Il percorso propone una suggestiva tessitura di comparazioni iconografiche.
In esso si confrontano gli splendidi manifesti dipinti del cinema muto italiano e francese e le fotografie di scena scattate da Angelo Frontoni sul set di Gesù di Nazareth di Franco Zeffirelli (1977); le imponenti immagini, di una raffinatezza quasi pittorica, di Christus (1916), di Giulio Antamoro e Enrico Guazzoni, e le inquadrature sobrie di Rossellini; l’Ingresso a Gerusalemme in bianco e nero di Dalla mangiatoia alla croce, di Sidney Olcott (1912) a quella in Technicolor de La più grande storia mai raccontata, di George Stevens (1965); l’Ultima Cena di Quo Vadis, di Mervyn LeRoy (1951), quasi un qualcosa di vivo del Cenacolo leonardesco, e quella risolutamente più amichevole e conviviale di Jesus Christ Superstar.  A conclusione , vi é una serie d’immagini tratte da film non direttamente legati alla vita di Gesù, ma che evidenziano invece la presenza dell’immagine della Croce e del volto di Cristo nel cinema come elemento non semplicemente decorativo, ma fortemente emotivo o simbolico del rapporto fra l’umano e il divino.
Tra i tanti, rammentiamo Il Cristo proibito di Curzio Malaparte del 1951, Luci d’inverno di Ingmar Bergman del 1963, Andrej Rublëv di Andrej Tarkovskij del 1966 e Francesco di Liliana Cavani del 1989.
Un’ulteriore proposta della mostra, infine, è costituita da una vetrina, dove sono esposti numerosi prodotti a stampa (brochure, pressbook, calendari, album di figurine, libri e riviste) variamente legati ai film documentati nel percorso o, più ampiamente, al cinema d’ispirazione evangelica.
C’è anche un catalogo edito nella collana editoriale del Museo Nazionale del Cinema, contenente la riproduzione di tutte le immagini della mostra, alcuni saggi critici a firma di Dario Viganò, Jean-Michel Frodon, Nicoletta Pacini e Silvio Alovisio, e una filmografia delle opere esposte a cura di Tamara Sillo.

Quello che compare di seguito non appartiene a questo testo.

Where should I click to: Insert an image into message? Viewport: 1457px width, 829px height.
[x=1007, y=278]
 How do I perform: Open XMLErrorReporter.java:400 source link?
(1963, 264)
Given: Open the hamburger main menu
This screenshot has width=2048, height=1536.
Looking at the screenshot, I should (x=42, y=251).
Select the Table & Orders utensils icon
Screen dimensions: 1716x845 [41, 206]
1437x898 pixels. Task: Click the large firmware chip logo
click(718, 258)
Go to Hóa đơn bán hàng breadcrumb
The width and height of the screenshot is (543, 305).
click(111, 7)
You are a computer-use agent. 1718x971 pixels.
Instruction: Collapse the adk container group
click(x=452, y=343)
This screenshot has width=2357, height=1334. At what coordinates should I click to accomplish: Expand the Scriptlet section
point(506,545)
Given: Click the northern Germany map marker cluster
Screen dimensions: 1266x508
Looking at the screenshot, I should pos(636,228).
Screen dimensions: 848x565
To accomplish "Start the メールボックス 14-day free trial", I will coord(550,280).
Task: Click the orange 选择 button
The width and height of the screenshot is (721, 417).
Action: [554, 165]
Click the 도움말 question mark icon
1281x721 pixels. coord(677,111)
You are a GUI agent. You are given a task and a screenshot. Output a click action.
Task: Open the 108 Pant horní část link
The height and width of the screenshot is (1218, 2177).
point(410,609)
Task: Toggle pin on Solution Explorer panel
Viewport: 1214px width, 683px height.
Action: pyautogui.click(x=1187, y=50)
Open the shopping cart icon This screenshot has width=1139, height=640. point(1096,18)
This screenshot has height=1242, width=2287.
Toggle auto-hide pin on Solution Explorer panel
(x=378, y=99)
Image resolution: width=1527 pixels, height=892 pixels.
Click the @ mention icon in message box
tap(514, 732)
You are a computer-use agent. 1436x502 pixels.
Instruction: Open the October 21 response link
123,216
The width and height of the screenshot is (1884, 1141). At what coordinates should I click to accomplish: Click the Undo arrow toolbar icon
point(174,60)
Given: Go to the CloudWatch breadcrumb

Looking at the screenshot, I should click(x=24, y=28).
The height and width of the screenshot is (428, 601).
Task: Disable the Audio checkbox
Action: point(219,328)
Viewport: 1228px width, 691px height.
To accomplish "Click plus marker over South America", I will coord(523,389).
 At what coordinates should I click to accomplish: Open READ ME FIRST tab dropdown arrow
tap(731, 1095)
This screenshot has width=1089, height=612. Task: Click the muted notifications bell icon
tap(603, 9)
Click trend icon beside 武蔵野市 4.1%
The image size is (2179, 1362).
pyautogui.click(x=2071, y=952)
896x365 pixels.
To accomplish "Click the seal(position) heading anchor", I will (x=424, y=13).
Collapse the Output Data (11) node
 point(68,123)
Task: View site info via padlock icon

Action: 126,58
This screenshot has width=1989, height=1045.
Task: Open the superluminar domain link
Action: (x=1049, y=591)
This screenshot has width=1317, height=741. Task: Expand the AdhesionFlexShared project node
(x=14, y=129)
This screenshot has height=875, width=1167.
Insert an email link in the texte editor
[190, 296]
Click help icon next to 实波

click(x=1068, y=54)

Inoltre, alla Bibliomediateca del Museo Nazionale del Cinema è prevista  la proiezione di un ciclo di film inerenti la vita di Gesù, mentre per l’8 maggio è in programma alla Venaria Reale una tavola rotonda sul tema, con la partecipazione di Mons.
Timothy Verdon, Mons.
Dario Viganò, del prof.
Tomaso Subini e di Don Giuseppe Ghiberti.
Sempre l’8 maggio, al Cinema Massimo è prevista una giornata dedicata ai film che hanno visto Gesù protagonista, con la proiezione di Jesus Christ Superstar di N.
Jewison, de Il Vangelo secondo Matteo di P.P.
Pasolini e Christus di G.
Antamoro e E.
Guazzoni, un film muto del 1916 accompagnato al pianoforte dal vivo dal Maestro Stefano Maccagno.
Informazioni tecniche L’orario di apertura di Ecce homo è martedì, mercoledì, giovedì, venerdì e domenica dalle 9 alle 20, il sabato dalle 9 alle 23, lunedì chiuso, ma in occasione dell’Ostensione della Sindone ci saranno aperture straordinarie lunedì 5 aprile dalle 9 alle 20, e nella settimana dal 17 al 23 maggio tutti giorni dalle 9 alle 23.
Inoltre il 15 maggio il Museo del cinema aderirà alla Notte dei Musei con ingresso gratuito al Museo dalle 21 alle 24.
Una curiosità Ogni cinque anni centinaia di persone di Pove del Grappa si mettono in moto per preparare le Feste del Cristo, come vengono comunemente chiamate le Feste Quinquennali in Onore del Divin Crocifisso.
Le vie del paese si illuminano e si vestono a festa con archi e decorazioni, negli angoli caratteristici si rivivono scene raccontate nella Bibbia, le serate si riempiono di spettacoli, mostre ed incontri.
Ma soprattutto le domeniche rendono Pove teatro della Processione, grazie alla quale si ripercorre la storia dell’Antico e del Nuovo Testamento, nonché della rappresentazione della Passione, Morte e Resurrezione di Nostro Signore Gesù Cristo.